Aswan International Women's Film Festival AIWFF
- Location: Aswan, Egypt
- Established: 2017
- Founded by: Ministry of Culture; Ministry of Tourism; National Council for Women;
- Festival date: February
- Language: International
- Website: aiwff.org

= Aswan International Women's Film Festival =

Egyptian film festival honoring women

The Aswan International Women's Film Festival (AIWFF) is an annual film festival held in Aswan, Egypt. Founded in 2017 and held in February, the festival was founded by Egyptian screenwriter Mohamed Abdel Khalek. It is the first annual Egyptian film festival focused on women's issues and filmmakers, with an emphasis on Egypt and the broader MENA region.

== History ==
The festival, established in 2017 by Mohamed Abdel Khalek, is one of Egypt's premier film events. It is held under the patronage of the Egyptian ministries of Culture, Tourism, and Social Solidarity, and in association with the National Council for Women, the Aswan Governorate, and Aswan University, among others.
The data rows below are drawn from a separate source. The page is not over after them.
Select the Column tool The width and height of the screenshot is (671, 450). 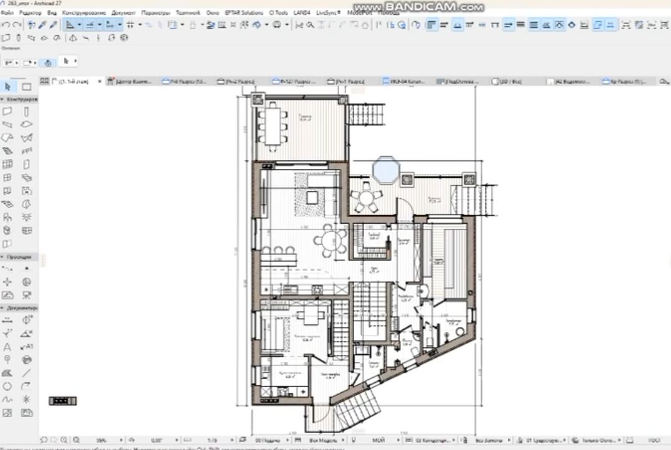pos(27,112)

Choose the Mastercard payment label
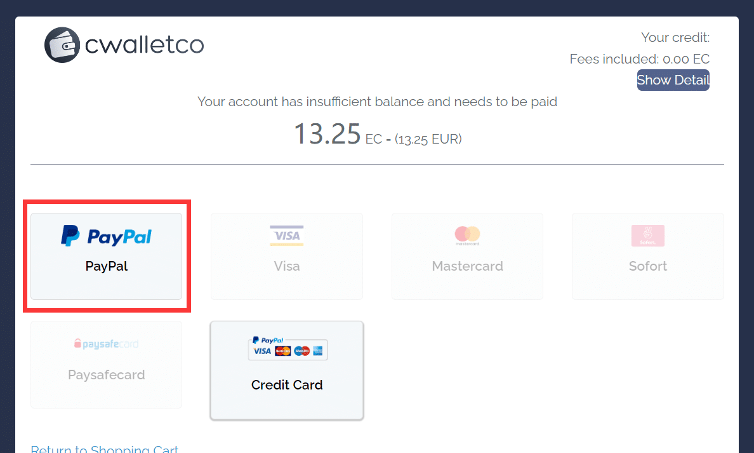pyautogui.click(x=467, y=266)
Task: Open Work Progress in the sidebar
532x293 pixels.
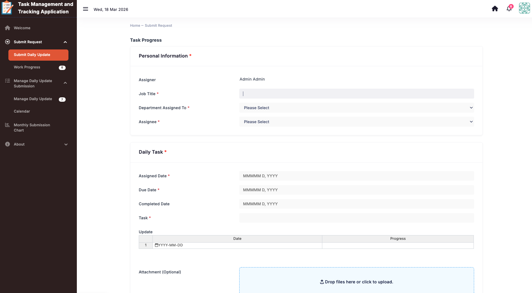Action: tap(27, 67)
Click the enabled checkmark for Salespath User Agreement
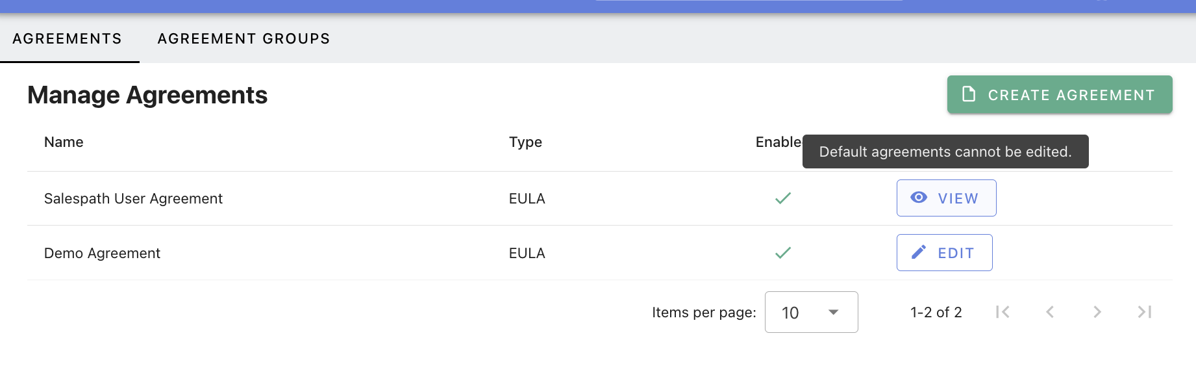Viewport: 1196px width, 381px height. tap(783, 198)
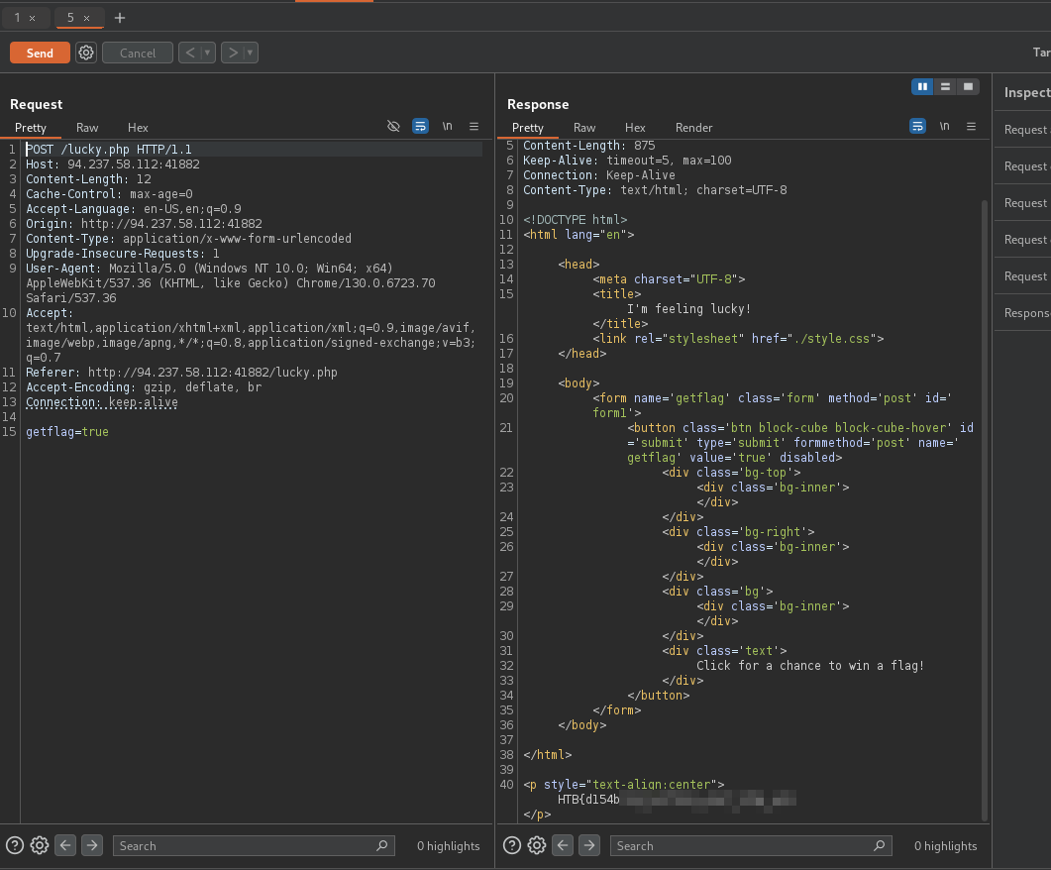This screenshot has width=1051, height=870.
Task: Toggle word wrap icon in Response panel
Action: pyautogui.click(x=917, y=126)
Abdel-Khalek described the festival as having four pillars: a showcase for films that address women's issues; a forum for women's issues convening activists from around the world; workshops for young filmmaking trainees; and a networking event for film producers.

The festival attracts a national and international audience of celebrities and politicians such as Nelly Karim, Yosra El Lozy, Madeleine Tabar, Randa El Behery, Danny Glover, Barbara Bouchet, and Victoria Abril.

Every edition honors a prominent woman. These have included: Djamila Bouhired, an Algerian militant nationalist who fought against French colonial rule, at the 2nd edition in 2018; Mohsena Tawfik, a veteran actress of Egyptian film and television, at the 3rd edition in 2019; French actress and director Marilyne Canto at the 6th edition in 2022; and Syrian actress Kinda Alloush at the 9th edition in 2025.

As of 2020, over 250 students, of which the majority were girls, have been trained at festival workshops.